Sola frente al espejo

Está desnuda y mientras se viste aparecen unas frases proyectadas que pronuncia una voz en off. Hacen referencia al dolor que acepta por su imperfección, el rechazo y la repugnancia. Un rectángulo vertical blanco proyectado hace las veces del espejo ante el que se mira y se confiesa. Una vez ha completado el vestuario limpia el suelo y ejecuta unos angustiosos movimientos espasmódicos que nos inquietan para acabar con el hashtag #gorda y las luces se apagan. La situación nos hace permanecer incómodos y expectantes.

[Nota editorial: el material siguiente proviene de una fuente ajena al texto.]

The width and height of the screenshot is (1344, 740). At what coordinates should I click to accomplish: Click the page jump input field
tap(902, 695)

A continuación se pone una mascarilla y se perfuma, saca del retrete unos zapatos y un bolso y transmite su sufrimiento (“el dolor huele a vómito”). Se pinta los labios y baila con desesperación mientras las luces parpadean como si estuviéramos en una discoteca. No es una danza festiva, no está disfrutando, es de desesperación, está intentando sacar de ella los demonios que la atormentan mientras en la pantalla aparecen nuevos lemas: frágil, reprimida, fea…

El patetismo y la muñeca

Balbucea sílabas en busca de la palabra con la que intenta definirse, que acaba siendo “patética”. Así es como se siente, así es como cree que la ven los demás mientras se proyectan unos gusanos en movimiento. Es como un grito de auxilio, ella sola no puede con todo. Poco después llega la calma y suena música clásica, tiene un mantel sobre el escenario, un jarrón con flores y pone la mesa con los cubiertos y un pastel mientras enfoca con el móvil, que hace de cámara en directo.

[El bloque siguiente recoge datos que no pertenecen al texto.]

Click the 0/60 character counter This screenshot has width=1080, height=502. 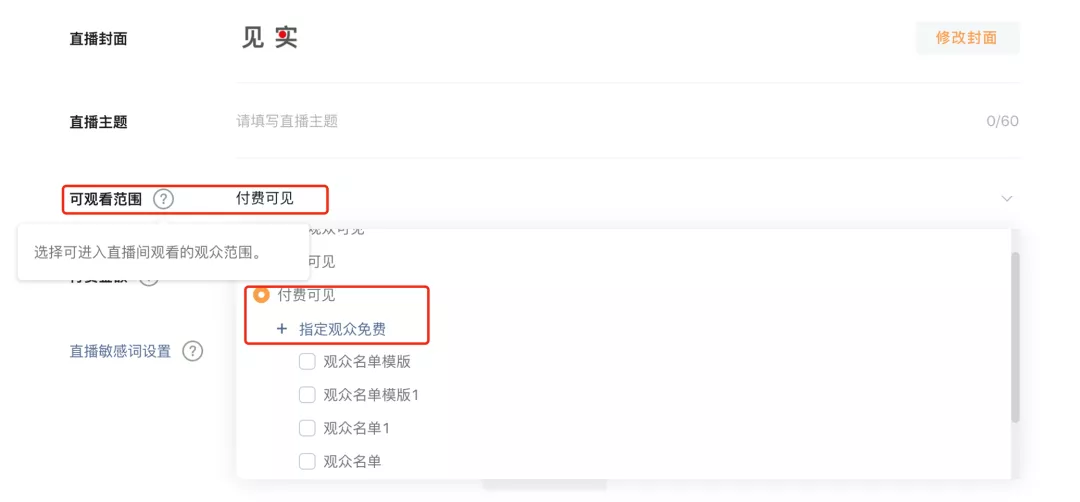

La aparición de una muñeca le sirve para establecer una conversación entre mujeres aunque, en el fondo, es como si estuviera dialogando consigo misma. La cirugía, el peso correcto son algunos de los temas para acabar concluyendo que solo somos “pedazos de carne”. La obsesión por la perfección mientras suena el Mira que eres linda de Antonio Machín. Una ironía más.

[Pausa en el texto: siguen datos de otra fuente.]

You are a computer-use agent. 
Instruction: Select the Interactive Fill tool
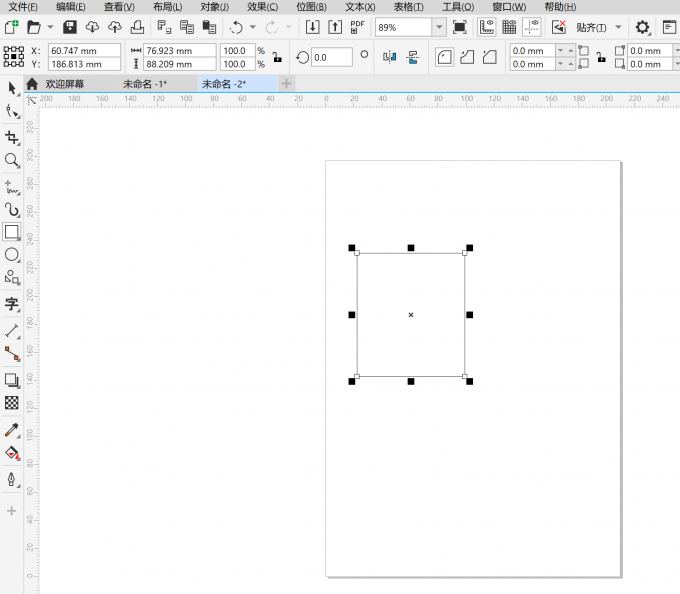click(12, 453)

Una reflexión desgarradora

El montaje es como un resumen de experiencias, retazos de realidad compuesto a manera, casi, de poemas visuales que, en menos de una hora, nos atrapan y nos atenazan. La actriz se deja la piel y el alma, consigue traspasar la pared y que nos sintamos ella por unos momentos y suframos con su dolor, con su obsesión, con su imperfección (como la nuestra). Es una reflexión dura y desgarradora sobre los trastornos (alimenticios o psíquicos) provocados por el miedo al rechazo social. Una mirada indignada y asfixiada que pide una respuesta que le dé algo de esperanza. Es como si te propinaran un golpe en el estómago del que cuesta reponerse y un grito al que hay que prestar atención.